__Activity__
Your output should be the lines below from the one holding "You are a computer-use agent. Image" through the one holding "Instruction: Tap the", transcribed exactly, with no pictures.

──────────

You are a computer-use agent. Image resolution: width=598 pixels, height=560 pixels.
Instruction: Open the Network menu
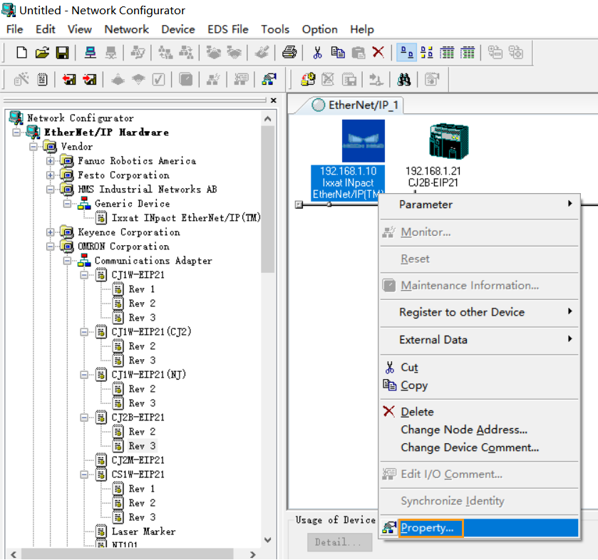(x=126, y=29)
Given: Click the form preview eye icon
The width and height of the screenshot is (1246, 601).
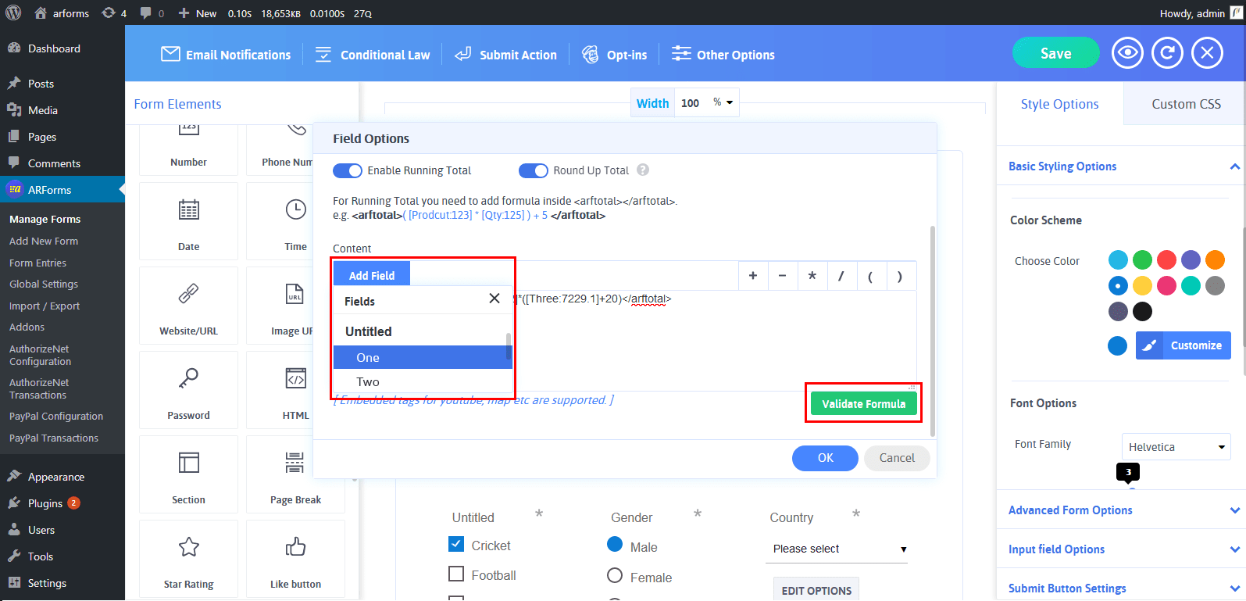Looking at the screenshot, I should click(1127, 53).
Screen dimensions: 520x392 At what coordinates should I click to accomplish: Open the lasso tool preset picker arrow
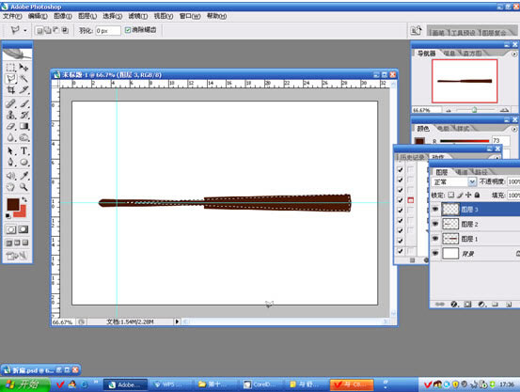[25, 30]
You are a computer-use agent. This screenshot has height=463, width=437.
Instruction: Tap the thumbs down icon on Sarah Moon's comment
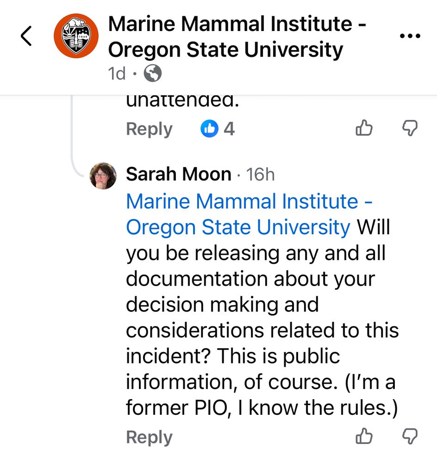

──────────

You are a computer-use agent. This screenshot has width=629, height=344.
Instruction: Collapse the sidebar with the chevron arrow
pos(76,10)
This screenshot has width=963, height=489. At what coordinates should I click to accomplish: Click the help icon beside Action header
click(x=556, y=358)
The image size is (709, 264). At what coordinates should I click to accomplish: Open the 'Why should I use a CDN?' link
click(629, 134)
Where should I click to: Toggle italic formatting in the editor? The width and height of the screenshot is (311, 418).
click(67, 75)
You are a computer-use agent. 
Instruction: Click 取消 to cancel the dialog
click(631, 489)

──────────

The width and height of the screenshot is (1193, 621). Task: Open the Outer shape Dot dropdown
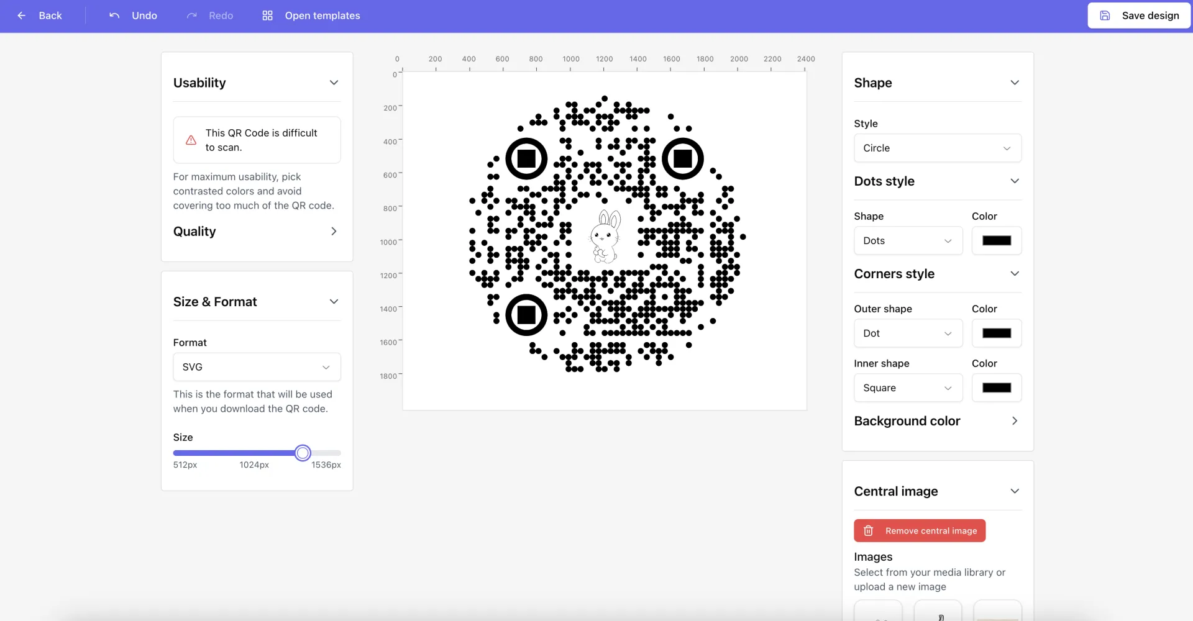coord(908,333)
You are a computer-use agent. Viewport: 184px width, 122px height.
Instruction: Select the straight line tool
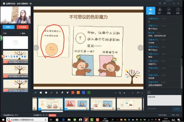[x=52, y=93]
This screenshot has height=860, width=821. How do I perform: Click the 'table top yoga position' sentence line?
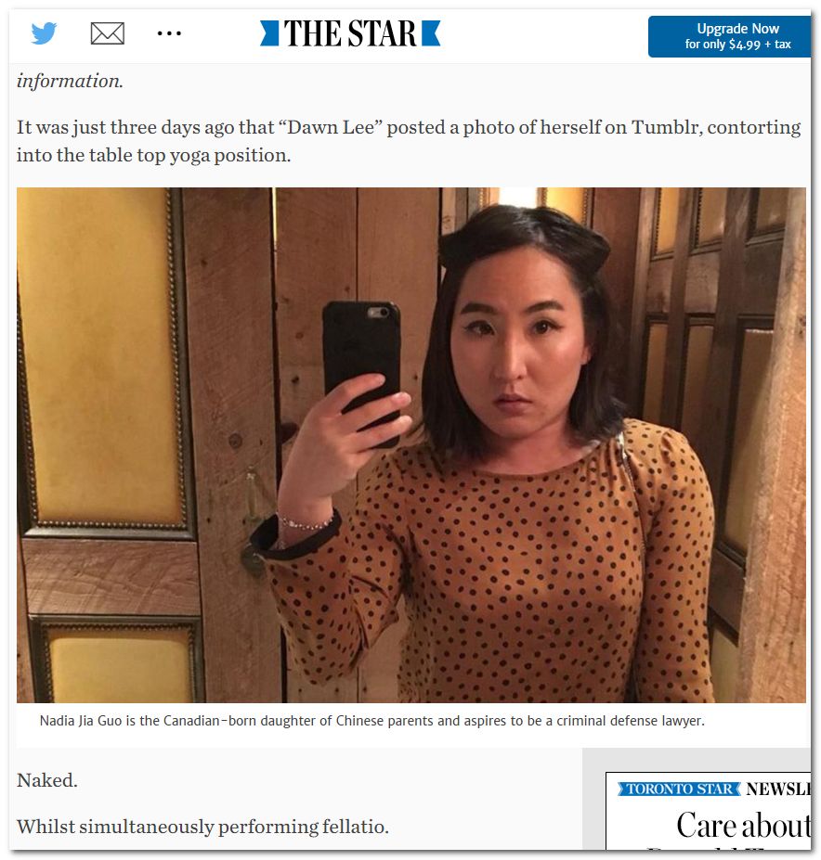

──────────

__Reply to the exercise__
You are a computer-use agent. Image resolution: width=598 pixels, height=560 pixels.
Instruction: Open the Network menu
(x=126, y=29)
Given: Click the form preview eye icon
The width and height of the screenshot is (1246, 601).
Looking at the screenshot, I should click(1127, 53).
Screen dimensions: 520x392 At what coordinates should I click to accomplish: Open the lasso tool preset picker arrow
[25, 30]
You are a computer-use agent. This screenshot has height=463, width=437.
Instruction: Tap the thumbs down icon on Sarah Moon's comment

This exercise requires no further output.